Innovation doesn’t fail only because features are weak; it fails because switching is hard. Buyers anchor on what they already use, sellers overweight what they’ve just built, and organizations often respond by piling on more features—raising cognitive cost and delaying value. A practical path forward is to design not just a better product, but a better transition. The following three lenses—balancing change with adoption, countering loss aversion, and preventing feature creep—offer a formal, field-tested way to ship progress without creating resistance.

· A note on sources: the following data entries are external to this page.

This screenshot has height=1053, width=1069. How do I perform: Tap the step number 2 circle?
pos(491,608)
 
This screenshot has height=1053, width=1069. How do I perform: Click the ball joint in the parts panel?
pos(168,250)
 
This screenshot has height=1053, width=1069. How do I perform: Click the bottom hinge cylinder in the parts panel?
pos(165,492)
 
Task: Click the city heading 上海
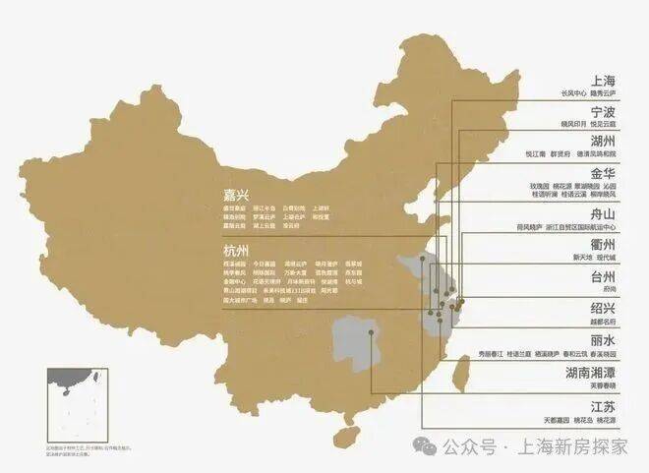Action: pyautogui.click(x=603, y=80)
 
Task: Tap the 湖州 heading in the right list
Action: pyautogui.click(x=603, y=141)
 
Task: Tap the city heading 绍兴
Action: pyautogui.click(x=603, y=307)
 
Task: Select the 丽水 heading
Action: pyautogui.click(x=603, y=339)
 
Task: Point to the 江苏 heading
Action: pyautogui.click(x=603, y=406)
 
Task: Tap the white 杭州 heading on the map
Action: pyautogui.click(x=236, y=250)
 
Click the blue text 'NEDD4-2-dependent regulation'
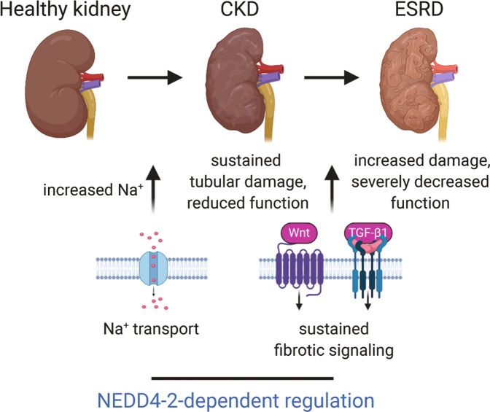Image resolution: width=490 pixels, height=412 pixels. pyautogui.click(x=244, y=400)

1) Balancing innovation with buyer resistance:
Product managers should pursue a design principle of “change the product a lot; change the user a little.” In practice, that means preserving familiar workflows, nomenclature, and muscle memory while upgrading underlying capabilities, so perceived switching costs remain low even as value rises. Rollouts should be sequenced—pilot with receptive segments, convert wins into references, then expand—while pricing and packaging the switch itself. This approach aligns with Gourville’s distinction between “smash hits” (large value, minimal behavior change) and “long hauls” (value that requires habit change): when behavior change is unavoidable, PMs must plan for slower adoption, heavier enablement, and success metrics that emphasize usage and outcomes over launch theatrics.

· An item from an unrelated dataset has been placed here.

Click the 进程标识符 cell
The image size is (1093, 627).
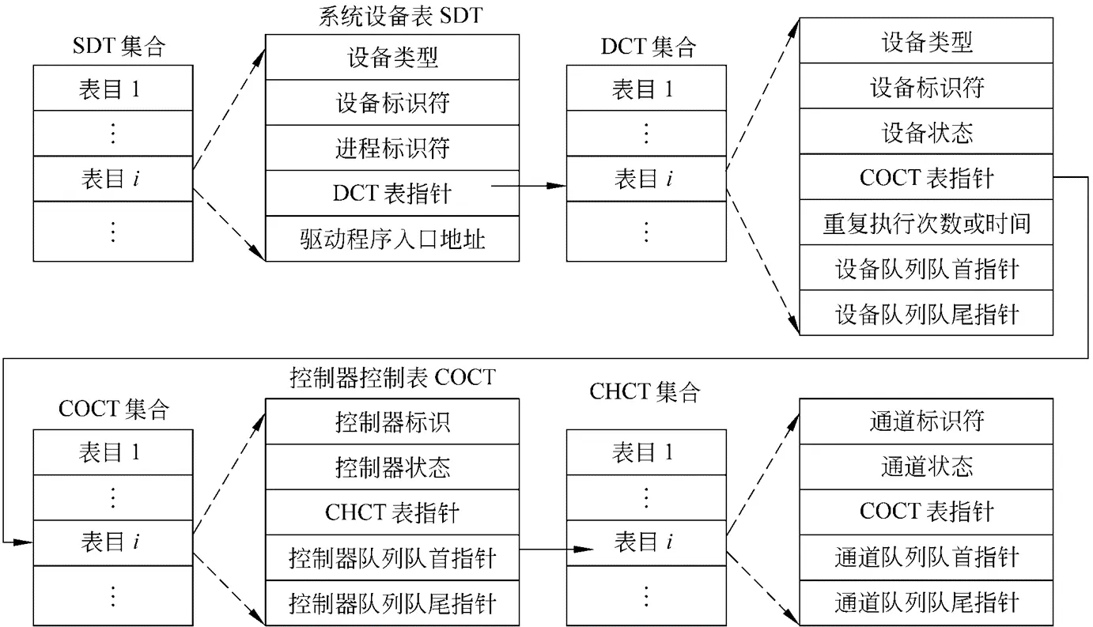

2) Loss aversion’s role, and how to counter it.
Buyers evaluate innovations relative to the status quo, over-weighting potential losses versus equivalent gains (endowment effect, status-quo bias). Gourville notes a structural gap: users typically require multiple times more perceived value to give up what they “own,” while innovators overvalue what they built—together creating a steep psychological hurdle. PMs can leverage this by:
(a) shrinking perceived losses: preserving shortcuts, importing data, maintaining legacy views during transition
(b) amplifying salient gains: expressing benefits in the buyer’s units (time saved, error reduction, revenue lift) and aiming for order-of-magnitude improvements when workflow change is required
(c) segmenting for the un-endowed: starting with new teams or use cases where the incumbent has less hold
(d) budgeting time: treating habit-changing products as deliberate “long hauls” rather than quick wins
3) Feature creep: risks and safeguards. Feature creep often reflects the same cognitive asymmetry in reverse: teams overweight the “gain” of one more capability while underweighting the user’s loss of clarity and flow. Its costs include diluted value propositions, higher cognitive load, slower time-to-value, and maintenance drag that crowds out genuinely differentiating work. PMs can avoid this trap while still addressing eager sellers’ demands by instituting
(a) JTBD-based admission criteria—every addition must relieve a defined customer “loss” or amplify a validated “gain” for a target segment
(b) adoption-weighted portfolio governance—prioritize by value delivered versus behavior change required, explicitly sunsetting low-adoption items
(c) time-boxed bets with clear exit rules (kill-switch culture)
(d) release discipline—one headliner per release with supporting enhancements, rather than bundles of medium features that raise cognitive cost.
These safeguards honor legitimate sales input while protecting coherence and adoption.